Le problème du carnet à souche
Le remplacé laisse généralement son carnet au remplaçant, lequel doit l’utiliser en indiquant son nom et sa qualité ; le problème de la responsabilité respective du remplaçant et du remplacé, en cas de poursuite, n’a pas été tranché dans la pratique…

 

 

Remplacement sur Internet
Au moment où les médecins installés rencontrent des difficultés pour se faire remplacer, un nouveau site Internet spécifique (www.medecin-remplacant.com) propose de les mettre en relation avec les médecins cherchant à effectuer des remplacements. Ce service d’annonces gratuites est ouvert aux médecins installés et aux remplaçants de médecine générale ou de spécialité et offre également un service d’échange de garde et une bibliothèque de fiche pratique.
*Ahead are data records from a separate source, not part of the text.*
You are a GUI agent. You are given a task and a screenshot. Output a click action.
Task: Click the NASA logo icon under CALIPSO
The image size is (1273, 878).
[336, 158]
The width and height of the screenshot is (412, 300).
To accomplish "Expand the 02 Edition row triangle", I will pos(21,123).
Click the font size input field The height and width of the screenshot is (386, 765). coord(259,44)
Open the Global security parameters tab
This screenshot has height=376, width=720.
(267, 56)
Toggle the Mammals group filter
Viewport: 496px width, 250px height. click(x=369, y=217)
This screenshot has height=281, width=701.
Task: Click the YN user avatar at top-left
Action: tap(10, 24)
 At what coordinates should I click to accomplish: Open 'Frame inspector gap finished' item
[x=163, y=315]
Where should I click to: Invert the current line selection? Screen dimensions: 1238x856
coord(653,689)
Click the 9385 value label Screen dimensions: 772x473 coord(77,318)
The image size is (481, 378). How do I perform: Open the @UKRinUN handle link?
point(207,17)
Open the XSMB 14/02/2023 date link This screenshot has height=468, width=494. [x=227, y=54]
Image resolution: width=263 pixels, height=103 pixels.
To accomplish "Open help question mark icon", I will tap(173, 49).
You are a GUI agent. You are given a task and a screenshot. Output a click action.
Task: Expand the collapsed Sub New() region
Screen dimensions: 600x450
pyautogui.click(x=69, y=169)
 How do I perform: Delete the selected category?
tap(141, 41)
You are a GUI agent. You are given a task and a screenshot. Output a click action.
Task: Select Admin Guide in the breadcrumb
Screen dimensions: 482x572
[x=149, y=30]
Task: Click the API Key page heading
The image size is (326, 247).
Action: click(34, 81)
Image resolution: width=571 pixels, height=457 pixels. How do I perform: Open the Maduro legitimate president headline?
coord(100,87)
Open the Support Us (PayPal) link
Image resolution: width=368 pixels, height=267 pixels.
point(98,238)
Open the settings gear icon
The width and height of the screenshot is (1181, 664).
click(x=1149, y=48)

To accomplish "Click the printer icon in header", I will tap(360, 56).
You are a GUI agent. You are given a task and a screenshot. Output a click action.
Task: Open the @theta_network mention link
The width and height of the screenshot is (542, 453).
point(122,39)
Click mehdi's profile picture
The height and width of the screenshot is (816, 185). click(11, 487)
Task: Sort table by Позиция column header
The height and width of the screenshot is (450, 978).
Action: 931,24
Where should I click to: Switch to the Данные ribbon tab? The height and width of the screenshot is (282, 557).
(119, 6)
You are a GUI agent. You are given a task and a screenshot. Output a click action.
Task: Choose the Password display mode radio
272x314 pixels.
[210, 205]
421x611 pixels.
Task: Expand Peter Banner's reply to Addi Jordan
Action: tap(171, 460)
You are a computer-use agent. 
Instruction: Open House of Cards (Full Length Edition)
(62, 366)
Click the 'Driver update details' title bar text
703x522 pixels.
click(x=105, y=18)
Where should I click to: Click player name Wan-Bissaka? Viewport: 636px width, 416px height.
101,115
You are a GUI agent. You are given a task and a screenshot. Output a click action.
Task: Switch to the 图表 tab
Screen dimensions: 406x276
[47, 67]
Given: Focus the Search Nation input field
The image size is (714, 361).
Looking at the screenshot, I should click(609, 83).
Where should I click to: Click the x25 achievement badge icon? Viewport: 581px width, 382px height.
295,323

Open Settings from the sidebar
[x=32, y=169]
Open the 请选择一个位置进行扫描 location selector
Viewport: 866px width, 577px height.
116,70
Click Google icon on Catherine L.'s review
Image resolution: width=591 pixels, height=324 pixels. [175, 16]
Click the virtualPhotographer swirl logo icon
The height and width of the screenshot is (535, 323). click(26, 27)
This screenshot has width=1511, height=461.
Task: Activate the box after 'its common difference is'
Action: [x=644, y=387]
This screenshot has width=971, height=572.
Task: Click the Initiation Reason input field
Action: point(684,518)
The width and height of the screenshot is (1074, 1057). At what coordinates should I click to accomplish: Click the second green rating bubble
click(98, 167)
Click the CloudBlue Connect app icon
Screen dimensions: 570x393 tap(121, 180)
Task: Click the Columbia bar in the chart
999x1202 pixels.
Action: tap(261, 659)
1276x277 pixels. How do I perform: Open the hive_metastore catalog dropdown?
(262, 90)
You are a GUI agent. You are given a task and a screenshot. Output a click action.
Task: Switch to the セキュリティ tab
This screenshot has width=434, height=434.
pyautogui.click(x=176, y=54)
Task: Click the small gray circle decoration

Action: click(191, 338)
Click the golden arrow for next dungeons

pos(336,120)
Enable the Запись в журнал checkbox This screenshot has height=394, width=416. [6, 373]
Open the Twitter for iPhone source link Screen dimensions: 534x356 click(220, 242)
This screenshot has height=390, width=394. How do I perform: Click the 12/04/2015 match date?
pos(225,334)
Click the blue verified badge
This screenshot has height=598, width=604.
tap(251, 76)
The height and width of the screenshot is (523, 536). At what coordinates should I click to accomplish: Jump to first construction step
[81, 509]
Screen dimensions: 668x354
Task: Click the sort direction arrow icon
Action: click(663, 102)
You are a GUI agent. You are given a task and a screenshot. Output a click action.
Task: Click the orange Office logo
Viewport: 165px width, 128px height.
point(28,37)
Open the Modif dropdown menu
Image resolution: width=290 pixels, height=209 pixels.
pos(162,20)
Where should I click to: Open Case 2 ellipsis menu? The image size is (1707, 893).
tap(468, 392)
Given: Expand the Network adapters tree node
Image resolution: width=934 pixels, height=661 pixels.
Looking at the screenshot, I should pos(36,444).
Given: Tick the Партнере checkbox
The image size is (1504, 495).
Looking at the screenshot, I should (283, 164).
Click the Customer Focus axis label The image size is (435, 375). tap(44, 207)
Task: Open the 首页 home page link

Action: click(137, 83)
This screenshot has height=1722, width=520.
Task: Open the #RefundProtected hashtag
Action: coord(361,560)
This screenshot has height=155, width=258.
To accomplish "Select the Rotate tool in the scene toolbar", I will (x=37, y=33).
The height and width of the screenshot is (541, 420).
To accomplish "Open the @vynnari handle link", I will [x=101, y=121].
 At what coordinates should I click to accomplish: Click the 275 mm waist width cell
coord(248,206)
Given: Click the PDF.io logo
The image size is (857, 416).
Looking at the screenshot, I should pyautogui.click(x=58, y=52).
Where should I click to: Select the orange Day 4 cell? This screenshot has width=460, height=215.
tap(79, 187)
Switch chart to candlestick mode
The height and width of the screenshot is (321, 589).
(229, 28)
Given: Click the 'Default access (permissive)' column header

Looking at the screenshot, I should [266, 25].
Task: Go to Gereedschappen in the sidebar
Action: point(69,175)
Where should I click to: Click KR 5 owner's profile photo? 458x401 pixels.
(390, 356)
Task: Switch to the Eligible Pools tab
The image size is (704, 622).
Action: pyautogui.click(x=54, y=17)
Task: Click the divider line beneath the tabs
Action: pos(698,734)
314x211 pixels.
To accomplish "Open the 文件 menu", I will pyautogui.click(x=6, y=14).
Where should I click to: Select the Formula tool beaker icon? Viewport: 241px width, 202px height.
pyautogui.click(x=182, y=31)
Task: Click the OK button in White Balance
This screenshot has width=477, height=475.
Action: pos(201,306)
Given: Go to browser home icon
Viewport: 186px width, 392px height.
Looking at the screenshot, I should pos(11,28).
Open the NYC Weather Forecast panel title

A tester... Sinon, il y a les petites annonces et le bouche-à-oreille.

 

 

Prolongation…

Selon le Conseil national de l’Ordre des médecins, devant la pénurie de remplaçants et de maîtres de stage, le ministère semble actuellement envisager de façon sûre de prolonger la période transitoire de non-obtention du stage agréé jusqu’en 2001 (date initialement fixée au 1er novembre 1999). C’est une bonne nouvelle qui permettra de régler le cas des étudiants qui n’avaient pas encore pu valider leur stage chez le praticien.